Любое судно подвергалось немедленному обстрелу с высот (в том числе с Мамаева кургана), откуда Волга просматривалась как на ладони. Требовалось не только топить русские корабли, баржи, лодки, но и внушить морякам мысль, что попытки преодолеть Волгу хоть днем, хоть ночью смертельно опасны.

На рассвете, когда Ермаков вместе с напарником пробирались к своей позиции, орудия с холмов накрыли деревянную баржу, набитую пополнением. Баржа стала тонуть после второго попадания. Красноармейцы прыгали через борта, многие застряли в трюмах. Утром было относительно тихо, и в промежутке между взрывами слышались крики тонущих людей. Вода в Волге в начале октября уже холодает до такой степени, что редкий пловец продержится больше четверти часа.

Красноармейцы бросали оружие, каски, стаскивали с плеч вещмешки, избавлялись от поясов с подсумками. Тяжелые шинели и ботинки тянули ко дну, развязавшиеся обмотки полоскались зелеными лентами, захлестывали ноги. Почуяв добычу, бойцов добивали из пулеметов, непрерывно сыпались мины. Оглушенные, растерянные, люди исчезали в темной воде. Несколько человек сумели поймать спасательные круги, цеплялись за обломки досок, но их расстреливали, как в тире.

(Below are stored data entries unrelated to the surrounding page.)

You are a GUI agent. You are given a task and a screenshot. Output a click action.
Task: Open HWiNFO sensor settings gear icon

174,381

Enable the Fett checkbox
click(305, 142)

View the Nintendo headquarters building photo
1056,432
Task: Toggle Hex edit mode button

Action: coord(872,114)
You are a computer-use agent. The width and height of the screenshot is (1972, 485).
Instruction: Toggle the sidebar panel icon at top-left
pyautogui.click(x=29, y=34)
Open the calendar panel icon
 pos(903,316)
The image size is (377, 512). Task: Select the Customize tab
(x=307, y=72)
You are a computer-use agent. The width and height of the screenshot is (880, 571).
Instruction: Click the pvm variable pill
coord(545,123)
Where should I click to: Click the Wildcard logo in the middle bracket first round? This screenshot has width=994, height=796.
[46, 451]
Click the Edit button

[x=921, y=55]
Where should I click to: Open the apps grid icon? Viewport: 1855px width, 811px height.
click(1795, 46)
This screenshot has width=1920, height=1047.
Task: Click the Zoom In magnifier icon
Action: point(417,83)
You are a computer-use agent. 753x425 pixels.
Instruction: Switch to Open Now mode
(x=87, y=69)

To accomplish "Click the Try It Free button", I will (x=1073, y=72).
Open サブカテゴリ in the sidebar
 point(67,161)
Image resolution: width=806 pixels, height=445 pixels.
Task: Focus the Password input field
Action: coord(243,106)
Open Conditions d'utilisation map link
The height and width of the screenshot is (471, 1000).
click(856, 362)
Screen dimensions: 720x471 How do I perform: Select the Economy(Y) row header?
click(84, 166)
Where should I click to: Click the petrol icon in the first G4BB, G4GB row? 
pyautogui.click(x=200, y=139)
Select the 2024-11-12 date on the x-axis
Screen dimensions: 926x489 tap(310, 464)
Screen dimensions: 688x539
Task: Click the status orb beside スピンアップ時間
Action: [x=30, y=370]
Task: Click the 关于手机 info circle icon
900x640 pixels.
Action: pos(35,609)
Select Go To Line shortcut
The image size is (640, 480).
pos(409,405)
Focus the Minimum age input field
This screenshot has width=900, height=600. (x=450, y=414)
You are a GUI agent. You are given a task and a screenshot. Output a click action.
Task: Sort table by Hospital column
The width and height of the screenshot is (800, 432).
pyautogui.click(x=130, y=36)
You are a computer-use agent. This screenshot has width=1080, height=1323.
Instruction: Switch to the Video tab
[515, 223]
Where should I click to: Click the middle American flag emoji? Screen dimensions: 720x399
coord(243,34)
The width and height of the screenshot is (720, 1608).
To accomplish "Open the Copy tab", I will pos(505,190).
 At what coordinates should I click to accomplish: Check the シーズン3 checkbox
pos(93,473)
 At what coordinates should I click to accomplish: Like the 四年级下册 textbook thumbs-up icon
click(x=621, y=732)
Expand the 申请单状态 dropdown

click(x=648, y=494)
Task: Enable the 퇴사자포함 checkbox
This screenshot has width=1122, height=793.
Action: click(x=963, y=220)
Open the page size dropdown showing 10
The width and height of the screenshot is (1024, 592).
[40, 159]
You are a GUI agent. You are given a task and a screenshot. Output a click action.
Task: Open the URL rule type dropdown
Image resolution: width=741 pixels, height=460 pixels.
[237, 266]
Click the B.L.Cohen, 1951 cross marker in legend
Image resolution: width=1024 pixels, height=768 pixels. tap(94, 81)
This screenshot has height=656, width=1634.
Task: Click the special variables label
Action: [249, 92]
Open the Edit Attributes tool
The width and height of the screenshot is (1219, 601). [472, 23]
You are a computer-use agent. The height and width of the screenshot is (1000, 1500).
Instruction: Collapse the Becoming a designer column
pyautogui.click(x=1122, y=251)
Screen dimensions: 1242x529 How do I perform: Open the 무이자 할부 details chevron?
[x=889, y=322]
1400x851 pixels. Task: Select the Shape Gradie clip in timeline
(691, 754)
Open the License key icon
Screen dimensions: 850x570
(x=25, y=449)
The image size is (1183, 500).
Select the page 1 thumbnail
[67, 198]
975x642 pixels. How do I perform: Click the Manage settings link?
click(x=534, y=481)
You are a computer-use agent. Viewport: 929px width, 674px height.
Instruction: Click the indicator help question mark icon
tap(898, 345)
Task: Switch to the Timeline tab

Человек десять вынесло течением на песчаную косу. Кто-то лихорадочно копал укрытие, другие прятались в воде, но заскучавшие за ночь немцы полосовали из пулеметов стометровый клочок суши вдоль и поперек. У кого-то из бойцов не выдерживали нервы, они метались по островку и падали один за другим, скошенные очередями.

Но двое-трое, наиболее собранные и хладнокровные, выкопали под огнем ямы в песке и замерли. Если нервы выдержат до вечера, то их подберут снующие по ночам взад-вперед весельные лодки.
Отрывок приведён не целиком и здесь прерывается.